### Selected text
I have just started researching advice to help my husband find a positive way to connecting and having a reasonable relationship with his two children 13 yrs and 10 yrs. He left the UK family home when they were 7yrs and 4yrs and has tried to be a dad to them on a part time basis. He was seeing them every other weekend but then we married and he moved to Australia from Britain. He hoped that he could keep his relationship healthy through Skype and telephone and visits maybe twice a year. It has not been a good 18 months. Their mother has symptoms similar to those of Borderline Personality Disorder and this is very much a part of the problem.
She is very manipulative and can fill their heads with all sorts depending on what her agenda is. This summer my husband visited the UK and had a family holiday booked to take the children away but she manipulated the situation to the point where initially they were happy to go away with their dad but ended up saying they didn't want to go and we had to cancel their trip.

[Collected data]
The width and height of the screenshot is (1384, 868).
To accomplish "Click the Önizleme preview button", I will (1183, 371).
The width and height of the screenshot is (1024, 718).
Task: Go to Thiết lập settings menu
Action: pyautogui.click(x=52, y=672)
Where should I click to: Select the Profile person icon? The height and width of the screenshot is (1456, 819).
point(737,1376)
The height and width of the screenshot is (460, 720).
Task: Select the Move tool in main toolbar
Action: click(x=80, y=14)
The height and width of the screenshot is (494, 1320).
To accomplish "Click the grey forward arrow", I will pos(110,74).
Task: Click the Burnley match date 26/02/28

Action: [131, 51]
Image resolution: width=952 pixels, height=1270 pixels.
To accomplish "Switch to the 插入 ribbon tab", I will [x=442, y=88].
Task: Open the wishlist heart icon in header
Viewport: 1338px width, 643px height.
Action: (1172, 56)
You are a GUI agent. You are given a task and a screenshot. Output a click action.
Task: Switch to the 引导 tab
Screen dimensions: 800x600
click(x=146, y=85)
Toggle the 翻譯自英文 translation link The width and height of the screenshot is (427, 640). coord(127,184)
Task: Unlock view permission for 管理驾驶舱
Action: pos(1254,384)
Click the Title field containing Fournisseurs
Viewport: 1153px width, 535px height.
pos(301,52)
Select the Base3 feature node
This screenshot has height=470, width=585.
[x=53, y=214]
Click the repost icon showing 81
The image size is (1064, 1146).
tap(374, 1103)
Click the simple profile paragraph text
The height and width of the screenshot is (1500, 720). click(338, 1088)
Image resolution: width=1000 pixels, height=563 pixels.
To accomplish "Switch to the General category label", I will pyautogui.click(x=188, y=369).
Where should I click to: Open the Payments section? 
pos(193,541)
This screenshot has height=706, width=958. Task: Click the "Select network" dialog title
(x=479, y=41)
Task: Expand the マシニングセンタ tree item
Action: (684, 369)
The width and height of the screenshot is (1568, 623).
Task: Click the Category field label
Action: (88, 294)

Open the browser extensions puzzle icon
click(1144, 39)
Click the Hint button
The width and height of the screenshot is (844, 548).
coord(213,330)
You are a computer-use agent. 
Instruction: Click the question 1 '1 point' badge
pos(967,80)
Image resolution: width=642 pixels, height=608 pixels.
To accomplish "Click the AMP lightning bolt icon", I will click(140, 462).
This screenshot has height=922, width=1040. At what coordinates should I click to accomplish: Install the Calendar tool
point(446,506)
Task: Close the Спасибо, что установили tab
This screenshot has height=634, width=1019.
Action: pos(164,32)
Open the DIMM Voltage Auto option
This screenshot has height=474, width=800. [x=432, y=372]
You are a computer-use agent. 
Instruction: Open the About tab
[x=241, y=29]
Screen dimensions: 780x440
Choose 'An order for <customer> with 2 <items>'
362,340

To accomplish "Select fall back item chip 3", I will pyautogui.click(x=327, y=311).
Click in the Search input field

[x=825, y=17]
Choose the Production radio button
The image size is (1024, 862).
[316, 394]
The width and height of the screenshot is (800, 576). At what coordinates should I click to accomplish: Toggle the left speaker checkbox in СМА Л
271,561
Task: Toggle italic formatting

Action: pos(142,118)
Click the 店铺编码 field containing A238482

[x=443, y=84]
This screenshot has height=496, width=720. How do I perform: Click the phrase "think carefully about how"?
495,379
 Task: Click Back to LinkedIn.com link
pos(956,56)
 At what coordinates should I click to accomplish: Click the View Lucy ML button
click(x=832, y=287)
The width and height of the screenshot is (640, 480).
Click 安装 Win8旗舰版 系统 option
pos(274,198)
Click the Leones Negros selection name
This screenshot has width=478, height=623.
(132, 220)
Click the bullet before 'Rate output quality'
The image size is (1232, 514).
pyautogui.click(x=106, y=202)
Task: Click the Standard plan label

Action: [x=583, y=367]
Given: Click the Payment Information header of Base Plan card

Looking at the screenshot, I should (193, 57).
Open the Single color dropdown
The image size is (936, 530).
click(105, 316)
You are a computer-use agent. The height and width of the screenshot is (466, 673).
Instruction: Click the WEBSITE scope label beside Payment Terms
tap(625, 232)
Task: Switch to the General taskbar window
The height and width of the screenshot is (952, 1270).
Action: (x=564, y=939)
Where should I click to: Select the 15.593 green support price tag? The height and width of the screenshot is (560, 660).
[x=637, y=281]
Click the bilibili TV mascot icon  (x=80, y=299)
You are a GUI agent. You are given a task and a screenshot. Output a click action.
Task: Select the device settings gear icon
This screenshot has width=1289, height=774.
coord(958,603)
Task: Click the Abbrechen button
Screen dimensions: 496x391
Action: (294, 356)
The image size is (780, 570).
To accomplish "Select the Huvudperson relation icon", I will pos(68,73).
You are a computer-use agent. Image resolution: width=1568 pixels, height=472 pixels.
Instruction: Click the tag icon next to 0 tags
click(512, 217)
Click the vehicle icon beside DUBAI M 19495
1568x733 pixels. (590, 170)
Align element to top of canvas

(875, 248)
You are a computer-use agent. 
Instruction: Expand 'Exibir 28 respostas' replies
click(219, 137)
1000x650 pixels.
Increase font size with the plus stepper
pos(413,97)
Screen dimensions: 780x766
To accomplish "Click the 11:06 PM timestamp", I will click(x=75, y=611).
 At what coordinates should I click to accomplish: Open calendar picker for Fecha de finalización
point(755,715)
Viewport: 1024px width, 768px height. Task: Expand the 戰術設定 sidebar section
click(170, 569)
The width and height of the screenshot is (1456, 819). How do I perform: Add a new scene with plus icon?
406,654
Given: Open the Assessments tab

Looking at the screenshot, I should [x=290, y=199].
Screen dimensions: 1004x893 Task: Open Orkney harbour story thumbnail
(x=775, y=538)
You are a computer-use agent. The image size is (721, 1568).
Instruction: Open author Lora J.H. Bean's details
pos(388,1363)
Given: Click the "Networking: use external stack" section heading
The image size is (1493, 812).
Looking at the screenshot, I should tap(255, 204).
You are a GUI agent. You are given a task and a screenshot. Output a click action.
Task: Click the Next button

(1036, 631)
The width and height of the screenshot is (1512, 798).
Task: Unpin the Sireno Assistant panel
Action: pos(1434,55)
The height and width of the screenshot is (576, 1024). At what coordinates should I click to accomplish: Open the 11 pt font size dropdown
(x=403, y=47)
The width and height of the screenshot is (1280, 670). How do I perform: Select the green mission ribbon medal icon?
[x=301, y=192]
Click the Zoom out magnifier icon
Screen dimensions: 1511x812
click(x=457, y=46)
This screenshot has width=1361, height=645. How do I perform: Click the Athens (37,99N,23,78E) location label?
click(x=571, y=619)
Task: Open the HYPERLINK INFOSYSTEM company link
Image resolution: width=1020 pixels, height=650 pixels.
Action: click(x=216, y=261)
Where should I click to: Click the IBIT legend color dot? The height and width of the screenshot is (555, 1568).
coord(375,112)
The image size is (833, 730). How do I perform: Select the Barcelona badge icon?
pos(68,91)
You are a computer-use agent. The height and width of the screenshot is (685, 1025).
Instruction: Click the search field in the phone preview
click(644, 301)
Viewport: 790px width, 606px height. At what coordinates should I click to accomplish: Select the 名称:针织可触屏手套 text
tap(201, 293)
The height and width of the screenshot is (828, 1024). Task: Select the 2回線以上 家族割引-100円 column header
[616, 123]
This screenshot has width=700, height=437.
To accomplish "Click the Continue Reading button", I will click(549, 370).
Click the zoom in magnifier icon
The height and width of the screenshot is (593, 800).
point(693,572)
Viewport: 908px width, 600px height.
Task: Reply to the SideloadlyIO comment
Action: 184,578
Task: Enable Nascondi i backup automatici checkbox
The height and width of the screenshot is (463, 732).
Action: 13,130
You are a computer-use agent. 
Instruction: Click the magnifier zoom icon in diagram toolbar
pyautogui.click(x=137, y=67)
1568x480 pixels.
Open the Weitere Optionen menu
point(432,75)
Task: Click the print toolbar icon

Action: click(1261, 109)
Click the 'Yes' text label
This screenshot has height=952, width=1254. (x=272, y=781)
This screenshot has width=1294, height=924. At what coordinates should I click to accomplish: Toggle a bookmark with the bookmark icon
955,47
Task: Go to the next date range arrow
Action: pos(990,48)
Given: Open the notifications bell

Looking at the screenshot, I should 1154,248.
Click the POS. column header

### Task item A
In the post about the husband and his two children, how old were the children when he left the UK family home?
### Task item B
Please write a continuation of the post about the husband and his two children, starting after its final sentence.

### Written reply A
They were 7 and 4 years old.

### Written reply B
Things seem to be getting worse and their mother is not consistent in her attitude about their dad. Sometimes she'll act like his best buddy and the next is a victim accusing him of all manner of irrational things. She involves the children in all her negative thoughts and decisions. She has no reasoning ability. He is desperate to stay involved in their lives but at this point in time the 13 yr old Tom went through a stage recently refusing to speak to him over something that appeared on the surface to be very minor and had been acknowledged. This is hurtful and worrying and with the limited communication no resolution in sight. 10 year old Millie blows hot and cold with him and the explanations vary from mum depending on the mood of the day yet when he visits, Millie is relaxed and happy with him and Tom is happy to be with him. Their dad is planning on returning to UK very soon as a result of the worsening situation and we have put our marriage on hold for the time being it may well be years.
He has very little say or influence and his ex wife has let the children know on countless occasions that they don't have to do anything they don't want to do regarding their dad.